Exercise set:
- 1) From the text on the GLOBO model's physical scheme, list every cited publication by its authors and year.
- 2) Write the next part of the text on the GLOBO model's physical scheme, starting after its last sentence.

Extract:
The GLOBO physical scheme consists of the parameterizations of the surface layer (SL), of the planetary boundary layer (PBL), of the vertical diffusion in the “free” atmosphere, of the microphysical processes related to slantwise precipitation (both solid and liquid), of the convective precipitation, of the soil water and thermal balance (including vegetation), of the atmospheric radiation, and of the gravity wave drag related to excitation of orographic waves.

The SL is modeled accordingly to classical Monin–Obukhov similarity theory (Monin and Obukhov 1955). The Businger (see Fleagle and Businger 1980) stability functions are used in the unstable SL, while Holtslag (Beljaars and Holtslag 1991) functions apply to the stable case. The roughness length over land, initially defined depending on the vegetation and subgrid orographic variance, is also modified as a function of snow coverage conditions. Over the sea, a Charnock roughness representation is introduced for computing momentum fluxes. It takes into account the dependence of wave height on the surface wind speed, while roughness lengths for temperature and humidity in stable and unstable conditions are defined according to Large and Pond (1981).

The ML-based turbulence closure, widely used to compute the PBL fluxes for atmospheric modeling (see, e.g., Cuxart et al. 2006), is applied to model the turbulent vertical diffusion of momentum, potential temperature, and specific humidity in the free atmosphere. The turbulence closure is of order 1.5, in which the turbulent kinetic energy (TKE) equation is integrated in time (Zampieri et al. 2005). However, given the relatively low resolution employed in GLOBO, advection of TKE is not computed because it is usually negligible with respect to local sources and sinks. To take into account buoyancy effects in cases of a saturated atmosphere, the ML definition depends on the Richardson number based on the equivalent potential temperature. In the unstable case, a modified version of the nonlocal ML (Bougeault and Lacarrere 1989) is applied while, in the stable case, a modified Blackadar (Blackadar 1962) formulation is used. Finally, the TKE dissipated is fed back into resolved temperature in the form of “frictional heating.”

Supplied data:

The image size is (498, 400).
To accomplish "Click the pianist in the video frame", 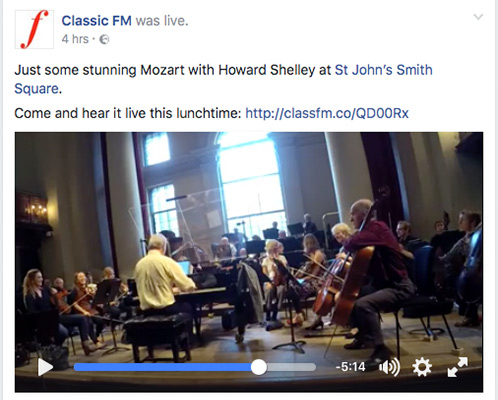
---
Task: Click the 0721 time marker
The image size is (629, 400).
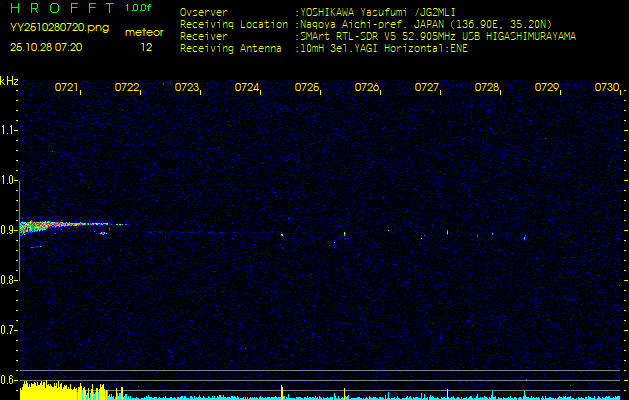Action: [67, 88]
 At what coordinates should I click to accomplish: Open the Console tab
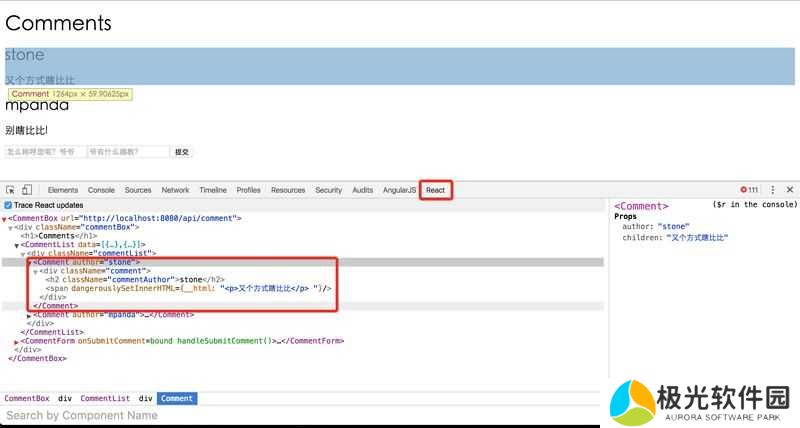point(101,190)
==
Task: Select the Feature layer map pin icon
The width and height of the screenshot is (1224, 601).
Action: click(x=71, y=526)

Exercise responses:
- 1)
- Monin and Obukhov 1955
- Fleagle and Businger 1980
- Beljaars and Holtslag 1991
- Large and Pond 1981
- Cuxart et al. 2006
- Zampieri et al. 2005
- Bougeault and Lacarrere 1989
- Blackadar 1962

- 2)
GLOBO includes an original soil model that implements three prognostic and one “climatological” layers, with depths ranging from a few centimeters to more than 1 m, increasing downward. The soil model computes the heat and water vertical transfer and vegetation effects at the surface (transpiration and interception of precipitation) and in the soil (extraction of water by roots depending on wilting conditions), taking into account different soil types and physical parameters. The soil model includes a treatment of freezing and melting processes of the water content. At the surface, the evolution of the snow cover is computed, taking into account snow accumulation and melting, with a single-layer, snow mantle model. A surface skin temperature is defined by imposing no net flux divergence of heat at the soil–atmosphere interface. The water balance at the surface (including runoff and pond formation) is calculated. Albedo and emissivity variations are also computed as a function of the uppermost soil water content. The sea surface temperature is predicted using a slab-ocean model, where latent and sensible heat fluxes, and radiation contributions, are taken into account. The same kind of model is adopted over the sea ice fraction, which is assumed to remain constant during the forecast period.

The large-scale stratiform precipitation and microphysical processes are treated with a simplified approach, suitable for non-convection-resolving models, and similar to that proposed by Schultz (1995). Schultz compares the results of his scheme against both the results of a well-documented research microphysics algorithm and observations, finding generally skillful precipitation forecasts with the advantage of low computational costs. The scheme includes five water categories: cloud ice, cloud water, rain, snow, and graupel–hail. Horizontal and vertical advection is applied only to cloud water and ice-specific quantities; and is neglected for other hydrometeors. The fall of hydrometeors is computed by means of the conservative (and dispersive) backward-upstream integration scheme.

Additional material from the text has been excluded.